40% of sunlight turned into electricity. Sounds really nice and it's made by Boeing-Spectrolab. The cell uses mirrors and prisms to over boost the sunlight that enters into the cell. The cells could be sold for $3 per watt and should produce electricity for 8 to 10 cents per KW/hour. Using a 40 % EE (energy efficient) cell, one centimeter square cell could produce almost 16W of power.

Concentrator cells (like this new 40% EE one) use relatively cheaper mirrors and prisms to focus sunlight on the more expensive gallium-arsenide portion of the cell and by that, they produce more than twice of the regular energy that comes out from non concentrated arrays (about 15% EE). Spectrolab officials predicted that solar cells could eventually reach 45% efficiency using current technology but the 45% limit will not be surpassed with gallium-arsenide cells.
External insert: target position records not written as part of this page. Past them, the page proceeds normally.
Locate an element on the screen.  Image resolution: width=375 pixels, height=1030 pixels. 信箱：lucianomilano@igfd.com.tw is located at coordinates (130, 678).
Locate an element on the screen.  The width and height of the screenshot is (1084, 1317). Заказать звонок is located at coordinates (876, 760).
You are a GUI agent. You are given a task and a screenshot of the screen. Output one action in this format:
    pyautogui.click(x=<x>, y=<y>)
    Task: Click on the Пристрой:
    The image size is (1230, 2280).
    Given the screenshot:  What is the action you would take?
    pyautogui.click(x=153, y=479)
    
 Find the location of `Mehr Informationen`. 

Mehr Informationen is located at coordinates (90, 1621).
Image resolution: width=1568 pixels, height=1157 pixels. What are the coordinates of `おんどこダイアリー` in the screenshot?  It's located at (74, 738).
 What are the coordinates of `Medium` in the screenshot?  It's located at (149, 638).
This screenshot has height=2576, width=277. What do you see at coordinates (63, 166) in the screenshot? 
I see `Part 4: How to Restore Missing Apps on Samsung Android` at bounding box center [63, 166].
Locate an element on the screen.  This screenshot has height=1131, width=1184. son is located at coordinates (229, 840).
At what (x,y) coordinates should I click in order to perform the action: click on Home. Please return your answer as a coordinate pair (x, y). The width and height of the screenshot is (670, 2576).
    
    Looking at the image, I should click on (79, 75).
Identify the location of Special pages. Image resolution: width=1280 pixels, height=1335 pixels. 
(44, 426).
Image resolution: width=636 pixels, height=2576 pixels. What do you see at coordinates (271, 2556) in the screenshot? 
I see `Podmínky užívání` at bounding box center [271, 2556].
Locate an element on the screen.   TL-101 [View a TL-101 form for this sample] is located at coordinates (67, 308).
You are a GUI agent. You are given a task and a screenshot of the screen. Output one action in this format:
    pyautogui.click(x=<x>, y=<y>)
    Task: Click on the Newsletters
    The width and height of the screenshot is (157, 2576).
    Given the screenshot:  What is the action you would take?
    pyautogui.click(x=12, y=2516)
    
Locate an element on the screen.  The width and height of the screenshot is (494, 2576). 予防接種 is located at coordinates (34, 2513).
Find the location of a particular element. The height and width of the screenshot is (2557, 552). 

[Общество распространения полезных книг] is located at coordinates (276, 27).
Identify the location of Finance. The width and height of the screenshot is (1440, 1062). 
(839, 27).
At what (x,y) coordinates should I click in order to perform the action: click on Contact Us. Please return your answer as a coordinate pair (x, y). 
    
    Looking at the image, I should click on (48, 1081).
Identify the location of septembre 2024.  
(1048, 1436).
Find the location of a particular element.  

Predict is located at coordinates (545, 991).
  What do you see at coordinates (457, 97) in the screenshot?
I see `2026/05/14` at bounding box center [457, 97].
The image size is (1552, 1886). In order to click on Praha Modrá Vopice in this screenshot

Worldwide, the production of solar cells is sustained mostly by Japanese companies like Sharp and Kyocera, but American ones are trying hard to match the Japanese producers. Google's Nanosolar has planned a 500 MW capacity plant for the Silicon Valley area and Spectrolab engineers think they can deliver a 120 MW concentrated cells array. That may be an interesting thing but such projects generally take a lot of time and space and the resulted power doesn't justify the costs. One solution could be the deployment of large arrays in space but Spectrolab says that the EE factor will in fact be smaller than when using a similar array on earth because the light in space is harder to absorb.